> [Stated task 1] In the forum thread about loose fit cycling tops, why does the first poster reject buying larger sizes of tops meant to be skin tight? Answer in one to three sentences.
> [Stated task 2] According to the cycling tops thread, what was the chest measurement of the dhb size L top that arrived?
> [Stated task 3] Carry on the forum thread about loose fit cycling tops from where it stops.

> [Text to read]
※
# Loose fit cycling tops



## Over The Hill (16 May 2014)

can I get them anywhere?

I am not fat but have a 33 inch waist and about a 41 inch chest and am just over 12 stone. As with many men in their 50s I am just a bit thick around the body so I just look daft in a skin tight top.

Buying bigger tops that are supposed to be skin tight is not the answer as I need the waist to fit or at least not flap around. I have a couple of tops bought many years ago but cannot find any lose fit cycling tops now.

I am just sending back a dhb top to wiggle that was supposed to be comfort fit (not tight). Complete waste of time as they say it is lose fit and size L will have a 41 1/2 inch chest. Item arrived today and is a 40 inch chest.
Any recommendations would be gratefully received.

Thanks


----------



## vickster (16 May 2014)

Altura, at least on the women's range, tend to be a little more generous - go for a classic, rather than ergo fit

Evans sell for example, so you can try before you buy if you have a shop close by

DHB aren't generous at all in my experience of the women's tops!


----------



## screenman (16 May 2014)

Have a word with Impsport I seem to think they do made to measure. I am late fifties and for a while got thick around the middle, but not anymore.

Also that is not a bad shape, there is a guy in our club who Impsport did a 48 waist 48 chest jacket.


----------



## Cuchilo (16 May 2014)

Funkier seem ok for me . I'm small but have a couple of mediums for a more casual fit . The only problem is they are a little long if you want to load the pockets up but then I don't use them for that .
※
> [Data section]

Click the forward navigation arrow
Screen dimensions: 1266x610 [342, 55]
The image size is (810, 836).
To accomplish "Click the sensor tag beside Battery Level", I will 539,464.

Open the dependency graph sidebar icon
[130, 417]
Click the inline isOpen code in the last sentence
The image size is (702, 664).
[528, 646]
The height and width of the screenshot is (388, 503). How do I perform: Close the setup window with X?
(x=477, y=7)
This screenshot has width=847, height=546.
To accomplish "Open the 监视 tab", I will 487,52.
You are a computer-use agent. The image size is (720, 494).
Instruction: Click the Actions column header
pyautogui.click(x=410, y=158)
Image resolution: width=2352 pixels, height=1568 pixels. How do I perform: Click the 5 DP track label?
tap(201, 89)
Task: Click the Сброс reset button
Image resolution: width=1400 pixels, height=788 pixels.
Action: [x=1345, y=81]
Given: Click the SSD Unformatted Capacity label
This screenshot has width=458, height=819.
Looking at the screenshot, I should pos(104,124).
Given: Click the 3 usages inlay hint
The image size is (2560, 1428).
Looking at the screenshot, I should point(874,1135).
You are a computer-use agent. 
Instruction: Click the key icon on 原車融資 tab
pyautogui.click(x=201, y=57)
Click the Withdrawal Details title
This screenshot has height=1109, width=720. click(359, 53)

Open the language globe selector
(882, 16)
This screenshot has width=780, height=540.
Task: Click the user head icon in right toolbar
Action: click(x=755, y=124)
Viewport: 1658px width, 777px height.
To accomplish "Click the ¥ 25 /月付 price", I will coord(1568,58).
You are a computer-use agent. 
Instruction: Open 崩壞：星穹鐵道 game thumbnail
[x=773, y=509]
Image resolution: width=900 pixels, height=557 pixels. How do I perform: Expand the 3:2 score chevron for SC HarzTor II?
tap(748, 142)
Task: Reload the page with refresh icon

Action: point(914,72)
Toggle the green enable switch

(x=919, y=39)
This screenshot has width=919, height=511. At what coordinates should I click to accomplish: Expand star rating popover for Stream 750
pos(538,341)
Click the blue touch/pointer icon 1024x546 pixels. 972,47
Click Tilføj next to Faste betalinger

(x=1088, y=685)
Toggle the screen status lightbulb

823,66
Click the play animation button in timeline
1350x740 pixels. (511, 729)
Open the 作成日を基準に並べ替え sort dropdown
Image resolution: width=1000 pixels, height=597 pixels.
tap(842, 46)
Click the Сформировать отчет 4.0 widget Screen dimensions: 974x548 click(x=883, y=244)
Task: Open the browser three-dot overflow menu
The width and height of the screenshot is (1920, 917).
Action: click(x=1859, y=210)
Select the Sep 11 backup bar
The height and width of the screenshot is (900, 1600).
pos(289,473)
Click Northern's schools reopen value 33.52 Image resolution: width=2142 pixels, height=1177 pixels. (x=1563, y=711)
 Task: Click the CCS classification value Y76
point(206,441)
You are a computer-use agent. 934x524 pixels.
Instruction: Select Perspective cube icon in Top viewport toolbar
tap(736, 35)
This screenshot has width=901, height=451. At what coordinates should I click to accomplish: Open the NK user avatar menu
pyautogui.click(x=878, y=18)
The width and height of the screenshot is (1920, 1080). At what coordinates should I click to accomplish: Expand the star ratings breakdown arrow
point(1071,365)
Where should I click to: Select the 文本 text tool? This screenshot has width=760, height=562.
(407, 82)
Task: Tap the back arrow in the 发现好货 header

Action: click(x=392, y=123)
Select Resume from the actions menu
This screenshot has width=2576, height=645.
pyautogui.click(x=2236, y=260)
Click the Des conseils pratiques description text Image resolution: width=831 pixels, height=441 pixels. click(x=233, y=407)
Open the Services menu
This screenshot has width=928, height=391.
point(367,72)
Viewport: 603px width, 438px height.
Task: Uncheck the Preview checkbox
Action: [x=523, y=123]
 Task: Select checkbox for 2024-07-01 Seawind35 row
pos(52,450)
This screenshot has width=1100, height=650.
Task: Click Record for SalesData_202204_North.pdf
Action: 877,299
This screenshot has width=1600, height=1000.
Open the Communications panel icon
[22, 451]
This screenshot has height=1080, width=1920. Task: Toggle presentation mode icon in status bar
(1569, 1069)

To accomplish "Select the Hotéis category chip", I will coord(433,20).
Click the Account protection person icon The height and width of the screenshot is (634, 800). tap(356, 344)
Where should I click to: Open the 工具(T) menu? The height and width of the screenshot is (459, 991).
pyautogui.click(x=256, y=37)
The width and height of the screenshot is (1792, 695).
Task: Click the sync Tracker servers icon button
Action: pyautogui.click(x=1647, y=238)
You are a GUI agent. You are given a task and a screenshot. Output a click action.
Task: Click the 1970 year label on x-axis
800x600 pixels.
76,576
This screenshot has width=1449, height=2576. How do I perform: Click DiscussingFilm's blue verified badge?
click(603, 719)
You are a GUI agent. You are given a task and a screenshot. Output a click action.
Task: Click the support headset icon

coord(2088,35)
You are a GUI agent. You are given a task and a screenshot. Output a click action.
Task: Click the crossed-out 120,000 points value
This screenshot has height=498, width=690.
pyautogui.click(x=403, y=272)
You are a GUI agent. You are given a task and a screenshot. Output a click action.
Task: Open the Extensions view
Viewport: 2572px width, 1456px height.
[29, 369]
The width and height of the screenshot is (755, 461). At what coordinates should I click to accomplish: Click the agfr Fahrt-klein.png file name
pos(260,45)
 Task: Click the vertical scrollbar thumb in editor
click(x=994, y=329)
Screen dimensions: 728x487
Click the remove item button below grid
※
> [Expected answer 1] He needs the waist to fit, or at least not flap around. A larger size of a skin-tight top would not give him that.

> [Expected answer 2] It measured 40 inches.

> [Expected answer 3]
----------



## raleighnut (16 May 2014)

Over The Hill said:


> can I get them anywhere?
> 
> I am not fat but have a 33 inch waist and about a 41 inch chest and am just over 12 stone. As with many men in their 50s I am just a bit thick around the body so I just look daft in a skin tight top.
> 
> ...


Snap and Altura work as well for me, seem to last an all


----------



## Goonerobes (16 May 2014)

As @vickster says, Altura are quite a loose fit. I'm a 38 inch chest & a medium fits me nicely.


----------



## Cuchilo (16 May 2014)

Im surprised the UK market hasn't cottoned on to a MAMIL fit to be honest . A man with a camel toe is just wrong !


----------



## raleighnut (16 May 2014)

One vote for shorts over bibs then


----------



## jack smith (16 May 2014)

More mile cycling jerseys are loose fit and you can get them for under a tenner. They are actually pretty decent


----------



## 400bhp (16 May 2014)

Aldi tops are pretty loose.


----------



## Cuchilo (16 May 2014)

400bhp said:


> Aldi tops are pretty loose.


Unlike the people that shop there


----------



## Sharky (16 May 2014)

Have a look at these
http://www.tudorsports.co.uk/index.html

Haven't bought any from here, but I used to ride in similar stuff when they were not called "retro".

Keith


----------



## format (16 May 2014)

I have a Howies merino jersey which is a fairly relaxed fit. Very comfortable.


----------



## winjim (16 May 2014)

The Gore website shows their clothing with a little icon describing the fit. "Tight", "slim" or "comfort".


----------



## Berties (16 May 2014)

http://www.alpedeux.com/products/jersey
bought a merino top from these guys,layer up for the winter,cool for the spring and a great retro relaxed fit


----------



## Over The Hill (17 May 2014)

Thanks for all the feedback - really helpful with lots to follow up on.


----------



## Accy cyclist (20 May 2014)

If you want a loose fit jersey buy one 2 sizes over your own size. If you want a tight jersey buy one 2 sizes below. I think?


----------



## Cubist (20 May 2014)

Lok for MTB specific tops. They tend to be baggier. Altura, Polaris,mDare2Be, Royal, Fox, the list goes on


----------



## Hacienda71 (20 May 2014)

The Decathlon basic tops are not skin tight. I bought a couple for commuting about 4 years ago and they are still fine. I use them when I am out on the mtb when I don't want the tight lycra look .


----------



## Cubist (20 May 2014)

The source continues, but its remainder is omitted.